James Hepburn, author of Japanese-English dictionary, n.d. (Image ID: 2921)

[1] The Presbyterian Historical Society received the Thompson Papers in 2011, a collection that includes Mary Parke Thompson’s seven handwritten diaries. PHS volunteer Sue Althouse, herself a retired missionary to Japan, has been processing the Thompson Papers, and she has chosen excerpts from Mary’s diaries to share with readers. To see other excerpts, visit http://www.history.pcusa.org/about/blog and select the Mary Parke Thompson tag from the right hand menu. Posts will then be displayed in reverse chronological order.
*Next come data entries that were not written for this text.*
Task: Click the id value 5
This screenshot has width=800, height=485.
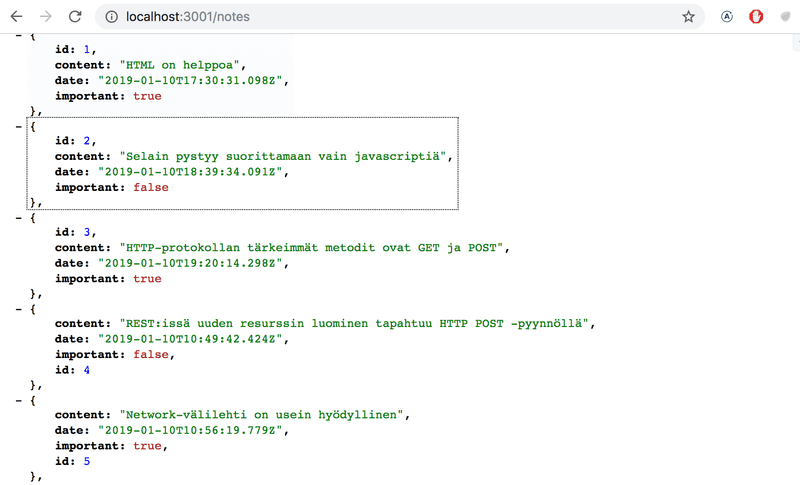Action: pyautogui.click(x=87, y=461)
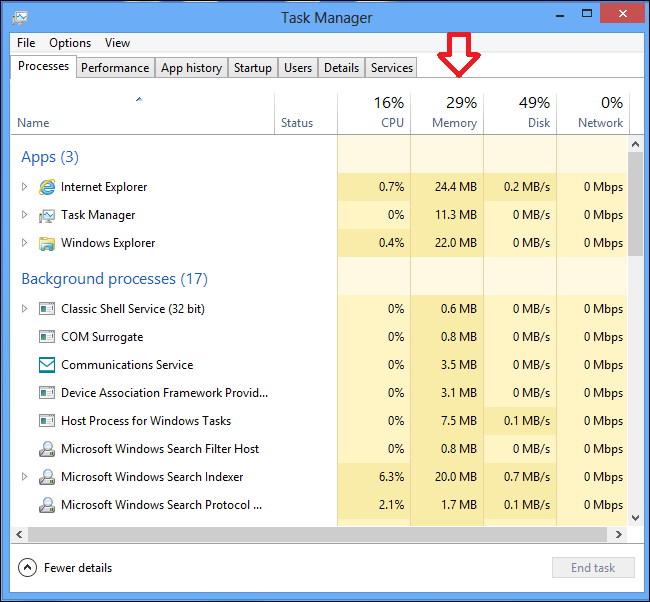
Task: Switch to the Performance tab
Action: [115, 68]
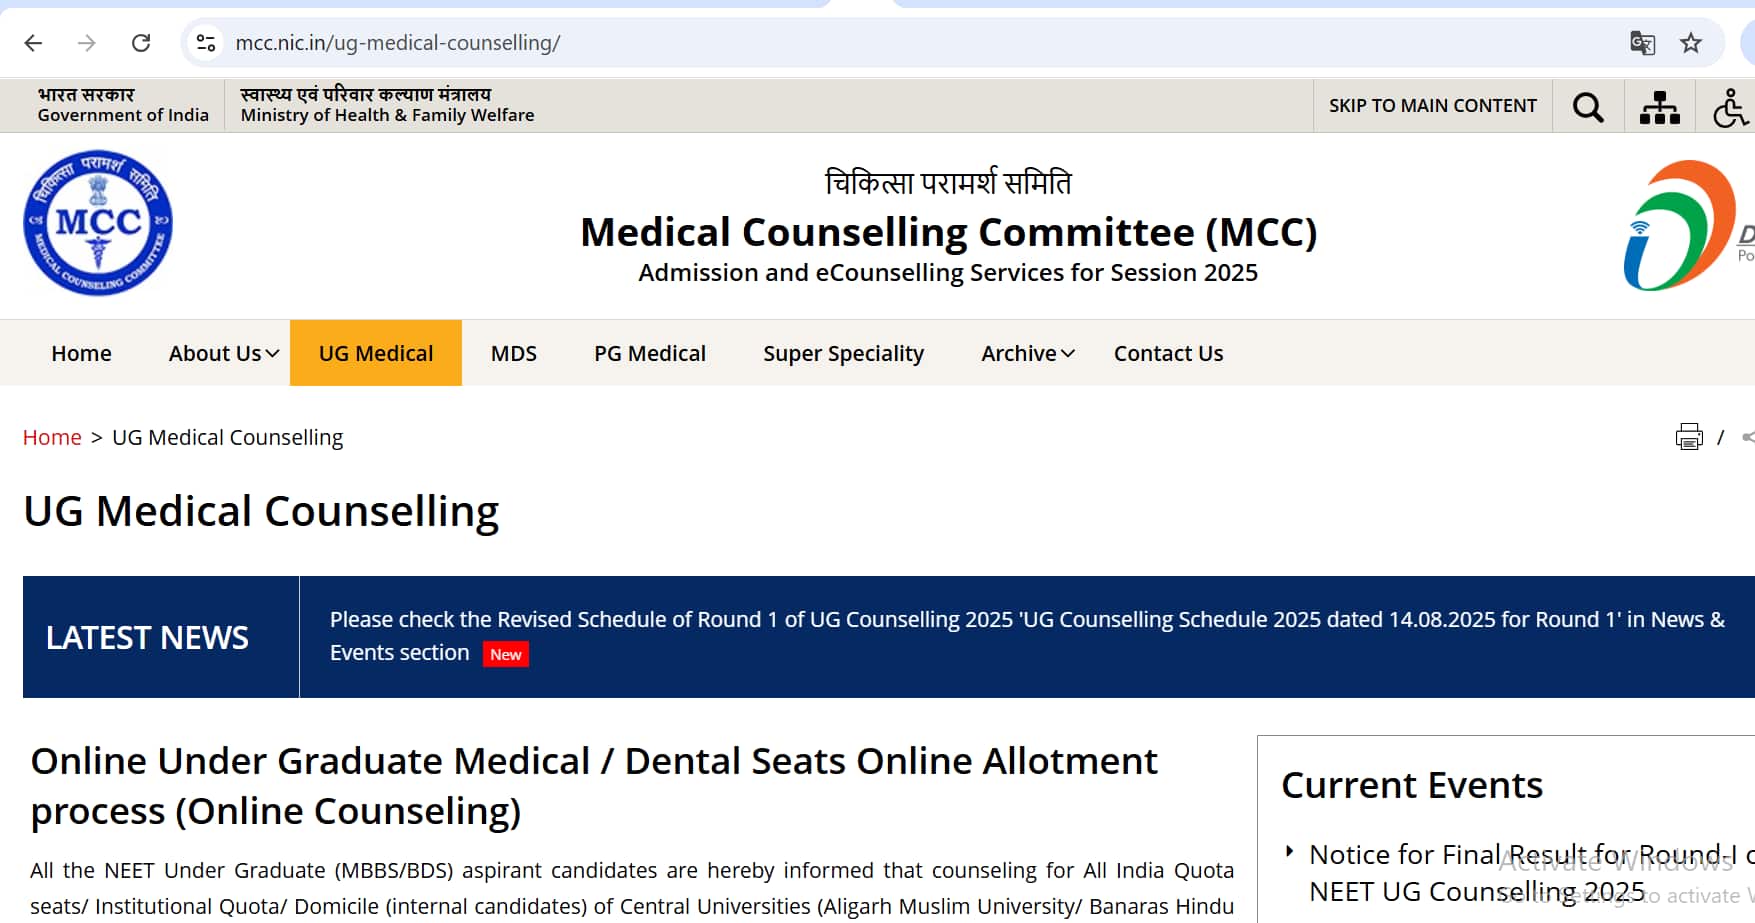The height and width of the screenshot is (923, 1755).
Task: Print the page using printer icon
Action: (1689, 437)
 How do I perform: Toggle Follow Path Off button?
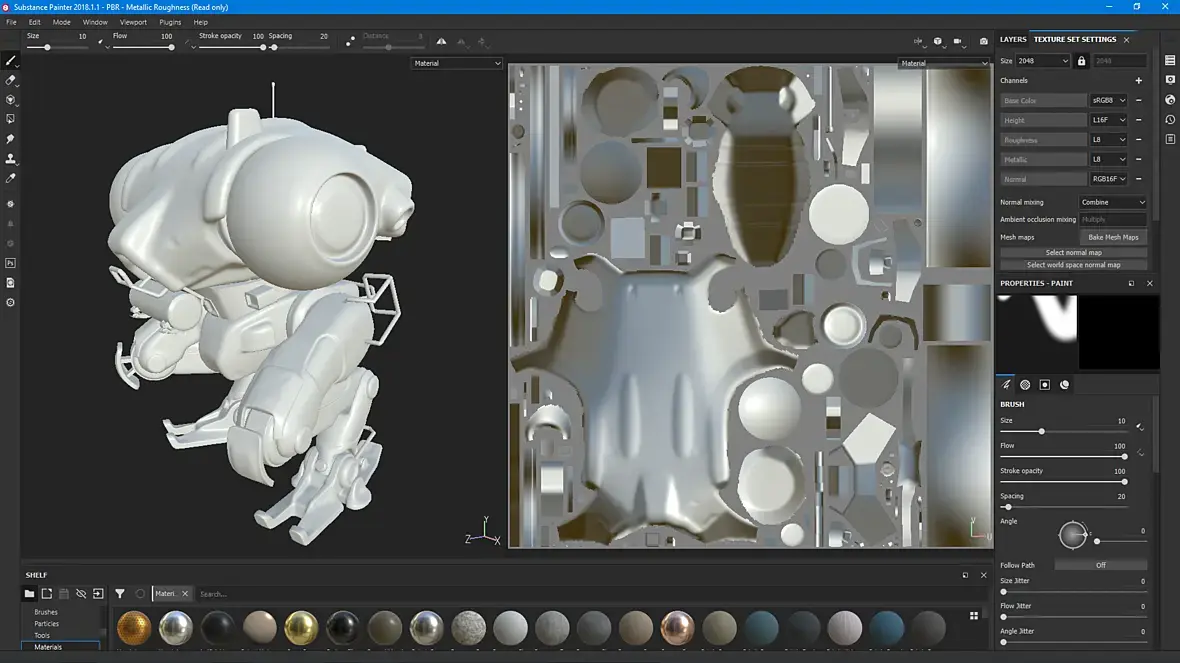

[2] It would be hard to exaggerate how difficult the study of Japanese must have been in 1873. Even today, with lessons on tape and courses that introduce the structure of the language systematically, the study of Japanese is a tough uphill slog. As for study material available in 1873, we know that the first Japanese-English dictionary, complied by Dr. James Hepburn, the first Presbyterian missionary to Japan, had been printed in Shanghai in 1867. Mary also mentions a “phrase book” – hardly a systematic presentation of the language. And you need a teacher to imitate and who will correct mistakes. But most Japanese were afraid to teach foreigners for fear of being hauled off to prison, as some had been. For a woman, there was the added problem that she should learn women’s Japanese, but generally speaking, only daughters of the nobility and highest classes were educated, and such women could hardly become the teacher of a foreigner.

[3] Presbyterian missionary J. Rothesay Miller.

[4] Presbyterian missionaries Christopher and Julia Carrothers.